ANCORA ACQUA LETE – Per l’undicesima stagione di fila, il marchio del club partenopeo sarà legato a quello dell’Acqua Lete. Secondo indiscrezioni raccolte da Calcioefinanza.it, il nuovo accordo prevede, una cifra di 6 milioni, come le due precedenti stagioni, per il Napoli, con l’opzione di rinnovo automatico per la stagione successiva. All’interno del nuovo contratto tra il Napoli e l’Acqua Lete c’è però una clausola la quale prevede che, nel caso uno dei due non fosse più interessato a continuare nella stagione successiva la partnership commerciale, può richiedere la rescissione entro sessanta giorni dalla fine della stagione 2015/2016. Quindi, De Laurentiis, dopo l’accordo di 8 milioni per 5 anni con la Kappa, rinnova per 6 milioni annui l’accordo con l’Acqua Lete, soldi freschi che, seppur inferiori alle cifre che percepiscono dagli sponsor Juventus, Inter e Milan, saranno sempre utili per sistemare i conti della società partenopea.
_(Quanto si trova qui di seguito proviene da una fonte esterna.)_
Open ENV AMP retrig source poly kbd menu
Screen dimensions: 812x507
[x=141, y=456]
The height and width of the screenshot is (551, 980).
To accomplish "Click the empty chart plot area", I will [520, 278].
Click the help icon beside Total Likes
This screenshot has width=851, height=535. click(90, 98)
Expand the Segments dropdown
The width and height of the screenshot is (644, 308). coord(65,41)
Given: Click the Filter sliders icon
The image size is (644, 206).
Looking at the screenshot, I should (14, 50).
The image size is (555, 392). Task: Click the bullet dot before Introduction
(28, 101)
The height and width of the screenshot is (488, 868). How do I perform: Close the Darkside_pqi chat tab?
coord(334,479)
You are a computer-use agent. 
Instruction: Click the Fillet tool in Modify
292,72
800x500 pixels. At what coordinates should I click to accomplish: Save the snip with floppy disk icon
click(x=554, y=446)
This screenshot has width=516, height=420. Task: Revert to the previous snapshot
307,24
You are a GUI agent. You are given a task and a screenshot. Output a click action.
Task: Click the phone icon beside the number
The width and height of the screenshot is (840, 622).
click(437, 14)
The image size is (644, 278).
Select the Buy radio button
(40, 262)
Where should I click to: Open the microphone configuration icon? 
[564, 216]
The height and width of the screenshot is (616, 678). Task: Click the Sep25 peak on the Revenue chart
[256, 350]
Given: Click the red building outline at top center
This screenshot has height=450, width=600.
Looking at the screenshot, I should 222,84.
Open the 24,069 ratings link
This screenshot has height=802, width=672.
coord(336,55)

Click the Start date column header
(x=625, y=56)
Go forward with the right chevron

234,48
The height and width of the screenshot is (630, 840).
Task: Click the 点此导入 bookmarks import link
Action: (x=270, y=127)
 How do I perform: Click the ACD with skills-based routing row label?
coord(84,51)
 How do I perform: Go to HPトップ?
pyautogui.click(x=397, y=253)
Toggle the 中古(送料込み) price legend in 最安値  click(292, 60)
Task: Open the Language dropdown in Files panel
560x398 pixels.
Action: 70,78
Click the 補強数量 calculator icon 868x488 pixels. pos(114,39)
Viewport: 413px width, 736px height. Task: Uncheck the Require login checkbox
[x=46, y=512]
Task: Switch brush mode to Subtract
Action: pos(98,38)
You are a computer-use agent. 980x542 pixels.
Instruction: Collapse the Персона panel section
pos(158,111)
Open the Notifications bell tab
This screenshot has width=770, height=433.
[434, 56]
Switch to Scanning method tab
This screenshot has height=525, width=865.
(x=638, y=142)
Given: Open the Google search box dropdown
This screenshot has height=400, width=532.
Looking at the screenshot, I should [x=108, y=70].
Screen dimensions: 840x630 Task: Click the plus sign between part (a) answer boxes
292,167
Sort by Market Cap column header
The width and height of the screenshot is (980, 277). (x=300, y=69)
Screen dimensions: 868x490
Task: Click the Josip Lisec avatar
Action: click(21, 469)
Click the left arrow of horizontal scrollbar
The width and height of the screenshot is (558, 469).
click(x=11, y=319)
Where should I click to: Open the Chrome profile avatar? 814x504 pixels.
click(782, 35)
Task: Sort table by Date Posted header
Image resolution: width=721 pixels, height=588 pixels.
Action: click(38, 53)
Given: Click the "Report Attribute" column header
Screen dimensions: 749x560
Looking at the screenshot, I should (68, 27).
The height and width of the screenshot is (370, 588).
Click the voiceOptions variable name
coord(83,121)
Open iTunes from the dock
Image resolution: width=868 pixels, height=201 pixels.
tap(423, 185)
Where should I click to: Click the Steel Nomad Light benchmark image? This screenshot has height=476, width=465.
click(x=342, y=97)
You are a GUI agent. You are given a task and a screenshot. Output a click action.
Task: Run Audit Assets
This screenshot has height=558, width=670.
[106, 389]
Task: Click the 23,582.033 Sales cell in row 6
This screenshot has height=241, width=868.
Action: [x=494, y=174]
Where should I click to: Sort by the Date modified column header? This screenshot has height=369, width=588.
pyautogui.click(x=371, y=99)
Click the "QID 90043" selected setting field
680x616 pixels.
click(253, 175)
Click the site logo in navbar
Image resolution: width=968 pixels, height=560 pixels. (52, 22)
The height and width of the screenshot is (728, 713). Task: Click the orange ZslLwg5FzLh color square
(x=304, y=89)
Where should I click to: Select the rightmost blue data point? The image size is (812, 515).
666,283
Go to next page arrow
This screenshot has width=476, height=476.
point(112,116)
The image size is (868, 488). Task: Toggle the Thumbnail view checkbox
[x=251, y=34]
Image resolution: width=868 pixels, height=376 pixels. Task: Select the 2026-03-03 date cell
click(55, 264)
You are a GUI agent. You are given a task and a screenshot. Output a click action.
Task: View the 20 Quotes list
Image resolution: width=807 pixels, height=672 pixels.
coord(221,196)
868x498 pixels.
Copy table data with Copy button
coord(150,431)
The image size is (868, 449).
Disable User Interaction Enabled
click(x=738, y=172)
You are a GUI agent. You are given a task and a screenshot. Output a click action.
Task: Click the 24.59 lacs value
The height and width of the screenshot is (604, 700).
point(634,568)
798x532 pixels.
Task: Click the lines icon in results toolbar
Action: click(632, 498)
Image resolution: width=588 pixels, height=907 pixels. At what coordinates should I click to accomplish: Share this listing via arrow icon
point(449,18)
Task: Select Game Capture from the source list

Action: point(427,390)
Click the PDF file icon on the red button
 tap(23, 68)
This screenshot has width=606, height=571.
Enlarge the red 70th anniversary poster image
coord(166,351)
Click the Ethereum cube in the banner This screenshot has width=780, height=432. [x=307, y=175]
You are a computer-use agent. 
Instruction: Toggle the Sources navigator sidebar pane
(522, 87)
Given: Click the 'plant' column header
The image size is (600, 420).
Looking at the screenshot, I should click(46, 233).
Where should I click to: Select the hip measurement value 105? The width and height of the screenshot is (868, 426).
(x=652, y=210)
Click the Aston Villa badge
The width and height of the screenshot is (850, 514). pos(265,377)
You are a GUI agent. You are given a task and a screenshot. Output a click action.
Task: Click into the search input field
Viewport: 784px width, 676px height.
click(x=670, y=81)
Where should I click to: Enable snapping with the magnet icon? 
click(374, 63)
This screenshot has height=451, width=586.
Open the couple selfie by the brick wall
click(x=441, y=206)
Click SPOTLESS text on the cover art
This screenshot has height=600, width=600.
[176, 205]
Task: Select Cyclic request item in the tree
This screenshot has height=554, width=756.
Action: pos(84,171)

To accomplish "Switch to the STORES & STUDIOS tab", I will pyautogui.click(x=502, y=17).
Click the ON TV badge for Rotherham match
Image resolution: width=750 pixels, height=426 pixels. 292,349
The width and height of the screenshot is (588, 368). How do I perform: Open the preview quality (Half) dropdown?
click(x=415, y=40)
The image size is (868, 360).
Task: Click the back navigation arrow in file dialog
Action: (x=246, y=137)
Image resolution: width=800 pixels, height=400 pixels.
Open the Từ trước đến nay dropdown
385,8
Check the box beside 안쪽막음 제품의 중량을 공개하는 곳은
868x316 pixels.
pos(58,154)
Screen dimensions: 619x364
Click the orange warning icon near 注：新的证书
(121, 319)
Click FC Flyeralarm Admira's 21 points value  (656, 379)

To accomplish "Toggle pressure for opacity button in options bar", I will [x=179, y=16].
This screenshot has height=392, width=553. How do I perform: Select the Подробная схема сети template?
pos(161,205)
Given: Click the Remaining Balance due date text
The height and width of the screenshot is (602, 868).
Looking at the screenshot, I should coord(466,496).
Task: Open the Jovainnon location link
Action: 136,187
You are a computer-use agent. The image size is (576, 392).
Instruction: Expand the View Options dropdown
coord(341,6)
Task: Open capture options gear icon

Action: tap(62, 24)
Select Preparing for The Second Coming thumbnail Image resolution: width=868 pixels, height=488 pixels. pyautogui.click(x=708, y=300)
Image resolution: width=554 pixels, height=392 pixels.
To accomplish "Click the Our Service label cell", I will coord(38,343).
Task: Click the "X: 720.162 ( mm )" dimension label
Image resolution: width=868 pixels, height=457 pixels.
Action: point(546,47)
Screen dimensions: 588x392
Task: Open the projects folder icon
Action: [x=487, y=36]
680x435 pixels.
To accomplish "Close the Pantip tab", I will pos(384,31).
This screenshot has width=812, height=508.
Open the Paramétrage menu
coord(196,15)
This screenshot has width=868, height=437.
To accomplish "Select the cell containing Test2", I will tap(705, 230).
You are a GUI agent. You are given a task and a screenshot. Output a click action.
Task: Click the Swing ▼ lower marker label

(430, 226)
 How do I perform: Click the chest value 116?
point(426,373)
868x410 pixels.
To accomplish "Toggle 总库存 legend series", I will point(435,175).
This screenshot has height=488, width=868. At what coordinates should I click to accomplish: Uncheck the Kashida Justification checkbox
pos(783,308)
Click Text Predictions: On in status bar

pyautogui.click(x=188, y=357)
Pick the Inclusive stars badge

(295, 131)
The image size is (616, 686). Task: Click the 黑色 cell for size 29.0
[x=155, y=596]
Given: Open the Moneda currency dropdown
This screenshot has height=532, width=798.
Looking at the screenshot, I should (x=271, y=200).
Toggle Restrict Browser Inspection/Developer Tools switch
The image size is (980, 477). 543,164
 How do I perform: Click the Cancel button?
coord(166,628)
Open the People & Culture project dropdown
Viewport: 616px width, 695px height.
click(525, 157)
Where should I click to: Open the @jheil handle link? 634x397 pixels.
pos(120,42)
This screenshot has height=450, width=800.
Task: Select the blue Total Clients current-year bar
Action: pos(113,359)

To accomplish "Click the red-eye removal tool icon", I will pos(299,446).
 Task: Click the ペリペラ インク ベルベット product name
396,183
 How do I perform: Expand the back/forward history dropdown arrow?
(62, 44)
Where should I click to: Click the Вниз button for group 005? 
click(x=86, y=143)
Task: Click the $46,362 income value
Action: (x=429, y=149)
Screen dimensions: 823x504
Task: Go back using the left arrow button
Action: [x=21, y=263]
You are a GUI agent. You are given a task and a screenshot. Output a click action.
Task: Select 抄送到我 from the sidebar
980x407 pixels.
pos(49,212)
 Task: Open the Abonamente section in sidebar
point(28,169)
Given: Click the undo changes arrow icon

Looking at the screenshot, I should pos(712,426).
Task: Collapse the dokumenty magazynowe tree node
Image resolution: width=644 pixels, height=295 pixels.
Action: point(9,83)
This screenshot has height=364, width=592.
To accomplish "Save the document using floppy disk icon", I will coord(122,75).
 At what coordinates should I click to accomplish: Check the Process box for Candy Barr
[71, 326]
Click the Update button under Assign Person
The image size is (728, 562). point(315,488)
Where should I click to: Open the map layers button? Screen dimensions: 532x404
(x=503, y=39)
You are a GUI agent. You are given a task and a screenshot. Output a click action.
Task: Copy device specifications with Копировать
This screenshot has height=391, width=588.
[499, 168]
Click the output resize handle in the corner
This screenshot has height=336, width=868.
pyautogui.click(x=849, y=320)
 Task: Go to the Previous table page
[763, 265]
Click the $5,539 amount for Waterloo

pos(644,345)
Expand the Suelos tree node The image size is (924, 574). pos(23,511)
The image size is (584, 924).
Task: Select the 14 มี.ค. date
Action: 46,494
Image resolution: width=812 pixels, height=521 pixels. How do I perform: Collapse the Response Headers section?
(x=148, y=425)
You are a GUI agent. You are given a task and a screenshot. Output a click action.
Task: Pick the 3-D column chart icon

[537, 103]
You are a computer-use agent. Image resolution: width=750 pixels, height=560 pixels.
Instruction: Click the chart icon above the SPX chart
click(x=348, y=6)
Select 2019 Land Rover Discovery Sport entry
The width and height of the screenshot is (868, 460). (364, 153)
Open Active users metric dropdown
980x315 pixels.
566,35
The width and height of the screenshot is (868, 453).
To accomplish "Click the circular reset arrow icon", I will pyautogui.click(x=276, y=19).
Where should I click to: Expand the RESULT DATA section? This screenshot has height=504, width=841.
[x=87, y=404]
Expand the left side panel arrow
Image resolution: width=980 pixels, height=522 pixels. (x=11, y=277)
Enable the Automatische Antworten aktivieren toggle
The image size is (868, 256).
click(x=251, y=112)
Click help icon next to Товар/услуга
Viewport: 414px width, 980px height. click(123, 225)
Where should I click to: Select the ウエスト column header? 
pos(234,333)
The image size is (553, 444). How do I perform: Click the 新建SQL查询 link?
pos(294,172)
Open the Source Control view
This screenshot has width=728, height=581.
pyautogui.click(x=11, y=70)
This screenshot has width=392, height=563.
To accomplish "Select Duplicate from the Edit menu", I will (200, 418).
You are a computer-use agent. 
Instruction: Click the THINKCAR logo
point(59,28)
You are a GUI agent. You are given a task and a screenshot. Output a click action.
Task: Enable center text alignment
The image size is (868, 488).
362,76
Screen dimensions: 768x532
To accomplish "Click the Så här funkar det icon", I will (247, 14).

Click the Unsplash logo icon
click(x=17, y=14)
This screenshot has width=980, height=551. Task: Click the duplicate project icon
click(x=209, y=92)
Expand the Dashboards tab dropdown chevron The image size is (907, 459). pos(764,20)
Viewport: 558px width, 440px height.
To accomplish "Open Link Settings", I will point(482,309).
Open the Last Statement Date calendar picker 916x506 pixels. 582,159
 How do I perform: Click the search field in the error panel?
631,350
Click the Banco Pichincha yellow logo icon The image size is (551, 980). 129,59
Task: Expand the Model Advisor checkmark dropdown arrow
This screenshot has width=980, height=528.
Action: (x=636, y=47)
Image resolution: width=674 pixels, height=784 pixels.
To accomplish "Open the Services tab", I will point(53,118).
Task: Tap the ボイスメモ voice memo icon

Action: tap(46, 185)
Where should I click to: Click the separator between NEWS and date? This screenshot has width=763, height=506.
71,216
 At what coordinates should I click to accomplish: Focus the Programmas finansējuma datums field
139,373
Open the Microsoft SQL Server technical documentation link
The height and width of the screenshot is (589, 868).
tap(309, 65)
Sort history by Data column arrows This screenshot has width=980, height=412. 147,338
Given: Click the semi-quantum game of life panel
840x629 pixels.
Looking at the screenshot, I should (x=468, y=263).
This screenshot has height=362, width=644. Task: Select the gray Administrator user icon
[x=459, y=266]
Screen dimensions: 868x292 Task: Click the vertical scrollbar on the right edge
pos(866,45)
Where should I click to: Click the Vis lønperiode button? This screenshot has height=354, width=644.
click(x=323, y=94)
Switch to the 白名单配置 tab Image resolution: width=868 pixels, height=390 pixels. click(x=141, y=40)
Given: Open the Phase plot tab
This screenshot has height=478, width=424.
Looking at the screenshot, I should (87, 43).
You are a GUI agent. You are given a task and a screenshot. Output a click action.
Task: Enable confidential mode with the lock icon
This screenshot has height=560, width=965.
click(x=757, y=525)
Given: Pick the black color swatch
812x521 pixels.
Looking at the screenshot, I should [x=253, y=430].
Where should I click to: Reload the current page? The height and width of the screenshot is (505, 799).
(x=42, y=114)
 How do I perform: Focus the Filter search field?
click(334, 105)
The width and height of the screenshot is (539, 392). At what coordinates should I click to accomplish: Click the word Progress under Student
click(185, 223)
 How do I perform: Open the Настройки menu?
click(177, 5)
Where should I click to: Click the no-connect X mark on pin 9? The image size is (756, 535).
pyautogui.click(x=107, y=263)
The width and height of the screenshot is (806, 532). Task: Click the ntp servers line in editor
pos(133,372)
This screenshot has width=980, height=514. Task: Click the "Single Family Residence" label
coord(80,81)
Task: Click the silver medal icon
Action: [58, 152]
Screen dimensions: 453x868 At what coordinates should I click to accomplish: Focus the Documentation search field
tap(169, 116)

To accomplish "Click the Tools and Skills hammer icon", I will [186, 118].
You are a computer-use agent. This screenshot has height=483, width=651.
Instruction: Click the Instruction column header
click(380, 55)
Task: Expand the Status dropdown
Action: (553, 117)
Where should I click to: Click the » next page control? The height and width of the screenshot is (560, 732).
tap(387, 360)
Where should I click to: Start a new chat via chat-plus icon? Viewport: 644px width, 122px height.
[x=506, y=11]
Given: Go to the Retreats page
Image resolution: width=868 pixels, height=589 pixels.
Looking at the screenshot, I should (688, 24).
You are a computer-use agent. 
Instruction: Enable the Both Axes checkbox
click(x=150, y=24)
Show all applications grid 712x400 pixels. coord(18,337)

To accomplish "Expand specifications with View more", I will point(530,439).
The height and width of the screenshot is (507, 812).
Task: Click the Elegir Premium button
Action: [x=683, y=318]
IL NUOVO ALLENATORE? – Napoli però come detto che si è mossa anche dal punto di vista tecnico. Infatti, il patron del Napoli, Aurelio De Laurentiis, ha ufficializzato l’arrivo di Sarri sulla panchina azzurra per la prossima stagione con opzione per il secondo anno. Il tecnico toscano percepirà un ingaggio di 1,4 milioni all’anno ed avrà con se, come allenatore in seconda, Calzona e come preparatore atletico Sinatti. Al momento però, gli ingaggi dei due preparatori voluti dall’ex tecnico dell’Empoli non sono stati ancora resi noti dal Napoli. Dunque, accordo con Kappa e Lete per sistemare il fronte sponsorizzazioni, accordo con Sarri per dare una guida tecnica alla squadra e primo accordo con il Comune di Napoli per lo stadio San Paolo. Adesso non resta altro che programmare il prossimo calciomercato per rifondare al meglio una squadra che deve farsi perdonare dai tifosi una stagione deludente.